» Exercise details
Exactly the lines from the one with "Screen dimensions: 1456x819" through the end of the data below must be set down, and no pictures with them.

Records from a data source
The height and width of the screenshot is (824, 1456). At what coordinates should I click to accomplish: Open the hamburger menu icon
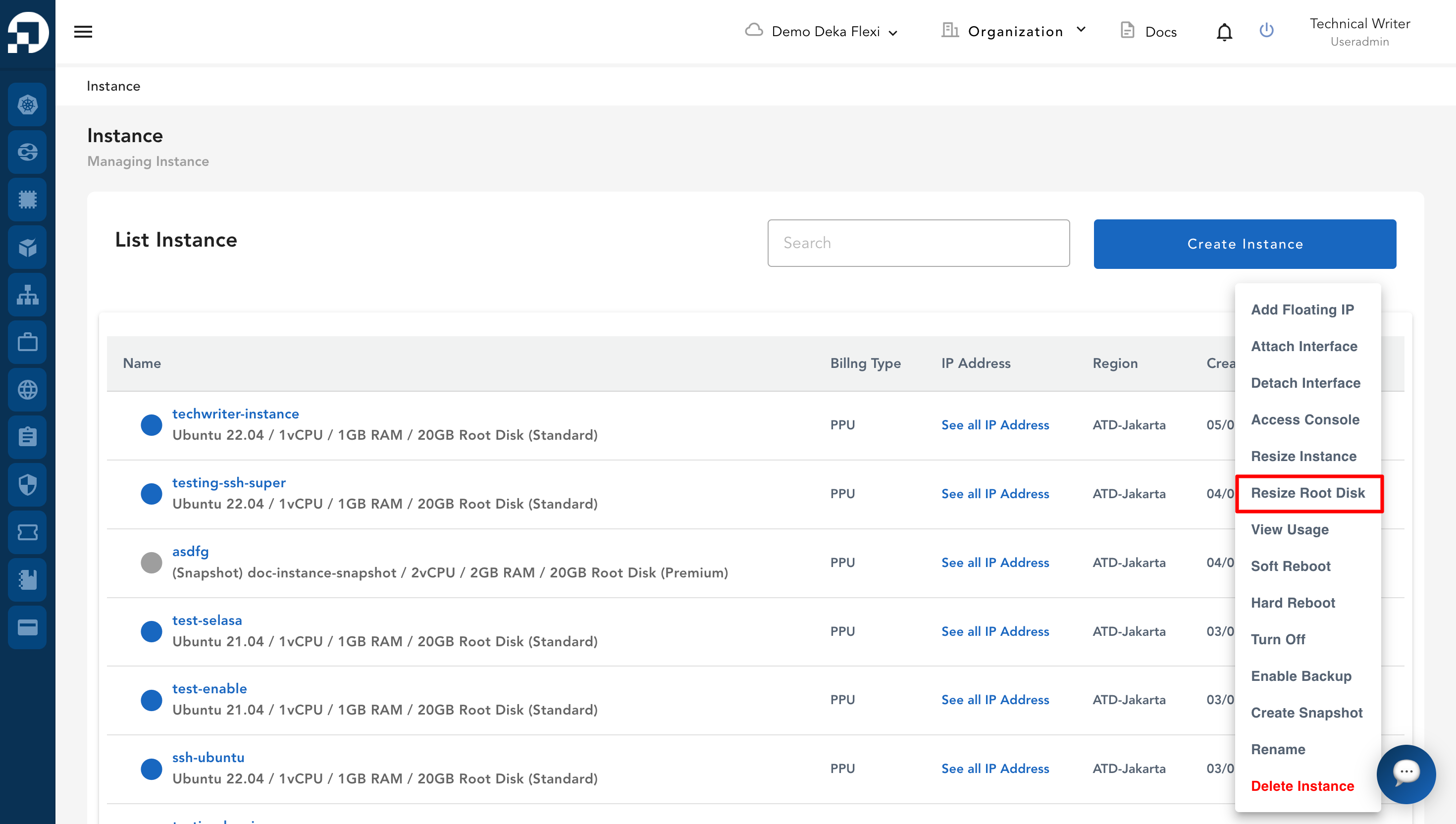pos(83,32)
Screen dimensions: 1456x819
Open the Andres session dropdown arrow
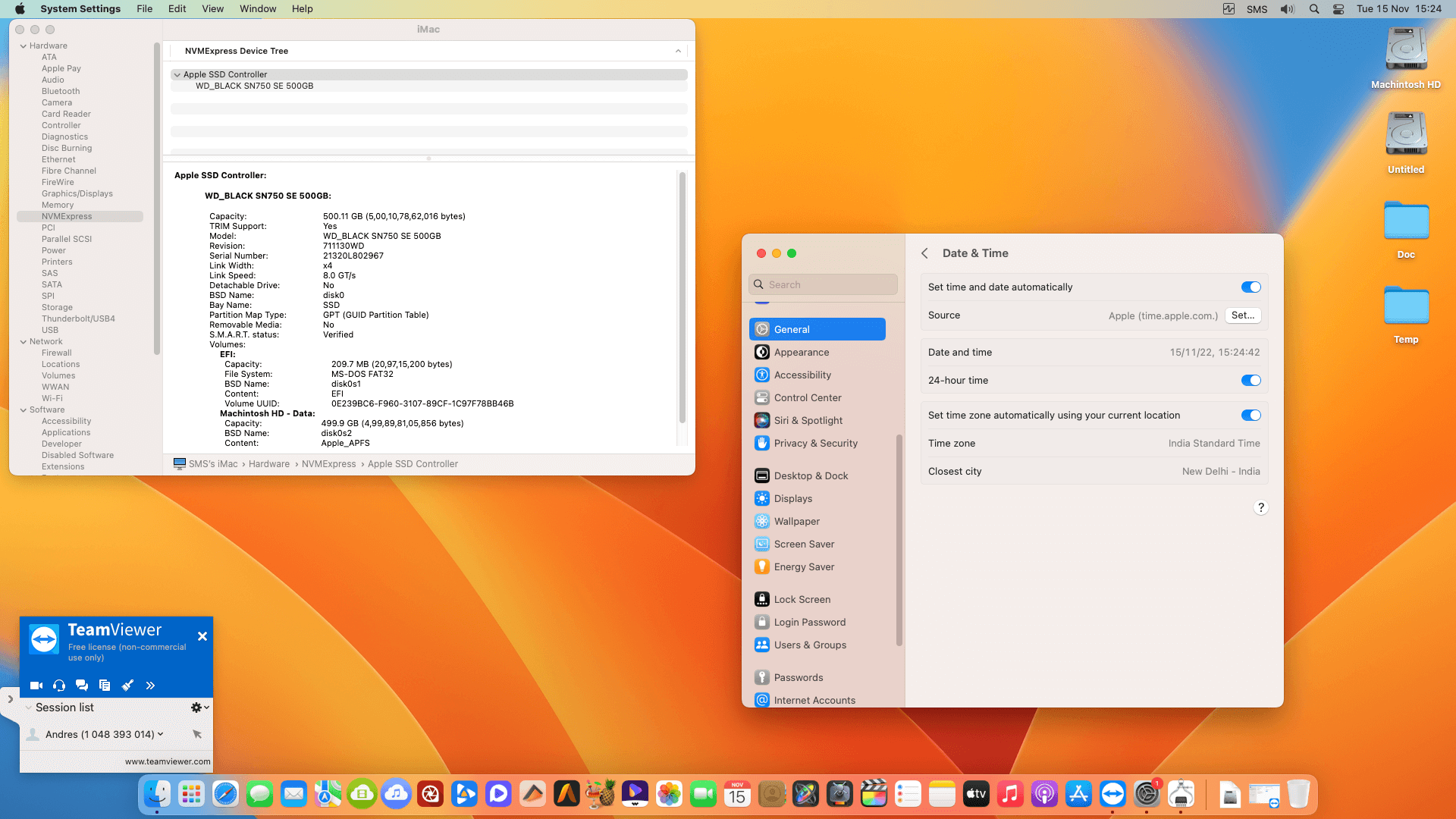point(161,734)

» Result
Screen dimensions: 1456x819
Open the Andres session dropdown arrow
point(161,734)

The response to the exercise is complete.